Congress Demographics

Data description and project goals

This R Markdown serves as a reproducible pipeline to do replicate 2 figures from the 538 article on rising congressional ages Congress Today Is Older Than It’s Ever Been Data are helpfully organized into a tidy, longform dataset, where rows correspond to individual congresspersons 2-year period in each unique congress, and columns include information on age, party, congress number, state, etc. The two figures to be reproduced are:

1: The House and Senate are older than ever before

2: Congress is never dominated by generations as old as boomers

538 Readme data information

This directory contains various demographic data about the United States Senate and House of Representatives over time. It’s been used in the following FiveThirtyEight articles:

data_aging_congress.csv contains information about the age of every member of the U.S. Senate and House from the 66th Congress (1919-1921) to the 118th Congress (2023-2025). Data is as of March 29, 2023, and is based on all voting members who served in either the Senate or House in each Congress. The data excludes delegates or resident commissioners from non-states. Any member who served in both chambers in the same Congress was assigned to the chamber in which they cast more votes. We began with the 66th Congress because it was the first Congress in which all senators had been directly elected, rather than elected by state legislatures, following the ratification of the 17th Amendment in 1913.

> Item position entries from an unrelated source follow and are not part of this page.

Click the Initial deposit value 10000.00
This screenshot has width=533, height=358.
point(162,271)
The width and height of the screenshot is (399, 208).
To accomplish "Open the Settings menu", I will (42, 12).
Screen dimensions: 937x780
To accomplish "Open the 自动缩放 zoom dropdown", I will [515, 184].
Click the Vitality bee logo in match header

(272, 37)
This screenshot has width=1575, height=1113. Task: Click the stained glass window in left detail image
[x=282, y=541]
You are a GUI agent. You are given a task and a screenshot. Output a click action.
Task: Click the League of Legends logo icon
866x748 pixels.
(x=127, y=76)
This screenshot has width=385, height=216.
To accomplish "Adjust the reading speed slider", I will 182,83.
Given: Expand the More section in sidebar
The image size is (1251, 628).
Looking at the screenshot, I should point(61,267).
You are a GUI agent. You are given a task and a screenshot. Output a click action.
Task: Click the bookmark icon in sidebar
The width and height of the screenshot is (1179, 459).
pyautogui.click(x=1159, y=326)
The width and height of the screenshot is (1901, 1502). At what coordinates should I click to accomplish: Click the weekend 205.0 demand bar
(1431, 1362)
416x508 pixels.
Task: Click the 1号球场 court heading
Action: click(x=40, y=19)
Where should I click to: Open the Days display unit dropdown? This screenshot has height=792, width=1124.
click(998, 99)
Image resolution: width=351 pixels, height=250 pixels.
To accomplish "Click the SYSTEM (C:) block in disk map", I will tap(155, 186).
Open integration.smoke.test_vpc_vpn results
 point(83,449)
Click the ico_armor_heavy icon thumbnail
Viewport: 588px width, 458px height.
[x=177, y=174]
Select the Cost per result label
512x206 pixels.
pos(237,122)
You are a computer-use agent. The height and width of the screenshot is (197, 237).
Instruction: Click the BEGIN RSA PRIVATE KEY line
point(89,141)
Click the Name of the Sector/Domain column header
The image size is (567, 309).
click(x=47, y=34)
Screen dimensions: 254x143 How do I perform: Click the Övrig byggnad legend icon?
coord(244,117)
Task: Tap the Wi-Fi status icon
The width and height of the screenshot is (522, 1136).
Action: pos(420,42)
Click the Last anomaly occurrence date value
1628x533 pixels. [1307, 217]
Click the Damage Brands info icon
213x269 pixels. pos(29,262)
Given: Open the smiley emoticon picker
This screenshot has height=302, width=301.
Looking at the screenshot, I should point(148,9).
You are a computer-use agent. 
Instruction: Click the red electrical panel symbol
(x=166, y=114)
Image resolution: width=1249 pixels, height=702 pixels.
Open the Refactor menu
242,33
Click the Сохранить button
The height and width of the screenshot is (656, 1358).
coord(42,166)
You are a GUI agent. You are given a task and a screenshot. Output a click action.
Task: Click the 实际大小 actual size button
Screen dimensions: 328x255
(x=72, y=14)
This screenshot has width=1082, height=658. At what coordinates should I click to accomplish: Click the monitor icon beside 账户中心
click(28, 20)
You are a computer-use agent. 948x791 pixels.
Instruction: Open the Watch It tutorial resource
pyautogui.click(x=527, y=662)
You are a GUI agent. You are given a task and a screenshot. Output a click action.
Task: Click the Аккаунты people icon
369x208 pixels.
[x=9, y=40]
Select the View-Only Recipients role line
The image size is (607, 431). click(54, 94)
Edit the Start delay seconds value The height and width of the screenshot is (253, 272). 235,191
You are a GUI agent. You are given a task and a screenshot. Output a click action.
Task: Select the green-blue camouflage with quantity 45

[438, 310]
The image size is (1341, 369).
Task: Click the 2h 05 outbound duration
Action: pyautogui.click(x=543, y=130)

Header Description Source(s)
congress The number of the Congress that this member’s row refers to. For example, 118 indicates the member served in the 118th Congress (2023-2025). Biographical Directory of the United States Congress; VoteView.com
start_date First day of a Congress. For the 66th Congress to the 73rd Congress, this was March 4. With the ratification of the 20th Amendment, Congress’s start date shifted to Jan. 3 for the 74th Congress to present. U.S. House of Representatives
chamber The chamber a member of Congress sat in: Senate or House. Any member who served in both chambers in the same Congress — e.g., a sitting representative who was later appointed to the Senate — was assigned to the chamber in which they cast more votes. Biographical Directory of the United States Congress; VoteView.com
state_abbrev The two-letter postal abbreviation for the state a member represented. Biographical Directory of the United States Congress; VoteView.com
party_code A code that indicates a member’s party, based on the system used by the Inter-university Consortium for Political and Social Research. The most common values will be 100 for Democrats, 200 for Republicans and 328 for independents. See VoteView.com’s full list for other party codes. If a member switched parties amid a Congress, they are listed with the party they identified with during the majority of their votes. VoteView.com
bioname Full name of member of Congress. Biographical Directory of the United States Congress; VoteView.com
bioguide_id Code used by the Biographical Directory of the United States Congress to uniquely identify each member. Biographical Directory of the United States Congress; VoteView.com
birthday Date of birth for a member. UnitedStates GitHub; Biographical Directory of the United States Congress
cmltv_cong The cumulative number of Congresses a member has or had served in (inclusive of listed congress), regardless of whether the member was in the Senate or House. E.g. 1 indicates it’s a member’s first Congress. Biographical Directory of the United States Congress; VoteView.com
cmltv_chamber The cumulative number of Congresses a member has or had served in a chamber (inclusive of listed congress). E.g. a senator with a 1 indicates it’s the senator’s first Congress in the Senate, regardless of whether they had served in the House before. Biographical Directory of the United States Congress; VoteView.com
age_days Age in days, calculated as start_date minus birthday.
age_years Age in years, calculated by dividing age_days by 365.25.
generation Generation the member belonged to, based on the year of birth. Generations in the data are defined as follows: Gilded (1822-1842), Progressive (1843-1859), Missionary (1860-1882), Lost (1883-1900), Greatest (1901-1927), Silent (1928-1945), baby boomer (1946-1964), Generation X (1965-1980), millennial (1981-1996), Generation Z (1997-2012).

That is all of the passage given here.